Wednesday, November 20, 2013


I’m going to just come right out and say it. The crotch of my winter running pants is, well, kind of crusty. That, and the nail on my left big toe has been unhappy for quite some time, since my first half-marathon last spring, in fact, and will be leaving me very soon. It’s really had enough of this shit.

But I haven’t. I am legitimately gung-ho. A few nights ago I ran during an epic autumn downpour. I was wearing very fast looking clear glasses, designed for bike racing. I was not going very fast, but I was going hard. I’m sure I looked like a big nerd. I battled my way down and then back up Milwaukee Avenue, dodging construction, pot holes, drunks, the whole bit. I repeatedly told myself don’t step in the puddles, you don’t know how deep they are. I was simultaneously thinking what am I doing? Why is this important to me?

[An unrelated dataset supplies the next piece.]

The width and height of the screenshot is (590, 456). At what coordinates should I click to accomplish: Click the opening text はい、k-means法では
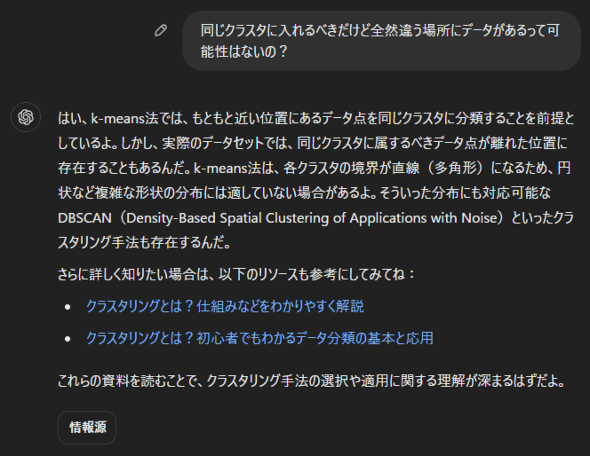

The truth is that I was doing one run in what I aim to be a streak through the new year. I have to run at least one mile every day to achieve my goal. I’m about a week in and I’ve already figured a few things out. First, this is not a good way to train for a race. I happen to have a half-marathon coming up in March, but will be incorporating real rest days into my life as that gets closer. Rest days are important.

So why am I doing this? The boring answer is that I need a physical goal to prevent my winter existence from becoming a horrible, slow wreck of sunless days and too much beer and sitting around, watching Netflix in the dark. In my heart, my more elevated ambition is to incorporate some measure of perfection into my relationship with something, in this case, running. That would make me feel very good, and I like feeling good, particularly if I can feel good during the nadir of my 29th Chicago winter.

What are you doing to feel good during the nadir of another Chicago winter?

Almost a year ago I sat down and wrote an essay about my relationship with running in which I was really rather hard on myself. When I read it now, I can tell that it was winter, and I can also tell that I wasn’t feeling great about my circumstances. I wrote that I had a hard time sticking with things, and insinuated that I had a lack of follow-through which terrified me into high-tailing it wherever my little feet would take me.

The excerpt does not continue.